■ RECORD EXCERPTS

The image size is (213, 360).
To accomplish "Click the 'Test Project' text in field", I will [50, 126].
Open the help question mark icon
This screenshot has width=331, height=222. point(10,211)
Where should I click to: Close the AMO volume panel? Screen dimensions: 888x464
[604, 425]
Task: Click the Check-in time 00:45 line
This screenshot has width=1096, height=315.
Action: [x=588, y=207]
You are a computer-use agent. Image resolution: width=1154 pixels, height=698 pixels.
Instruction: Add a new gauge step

■ GOAL OF THE EXERCISE
The answer should hold exactly the lines running from the one with "This screenshot has width=1096, height=315." to the final line of the data, both ends counted.

■ SOLVED EXERCISE
This screenshot has width=1096, height=315.
Action: [x=588, y=207]
You are a computer-use agent. Image resolution: width=1154 pixels, height=698 pixels.
Instruction: Add a new gauge step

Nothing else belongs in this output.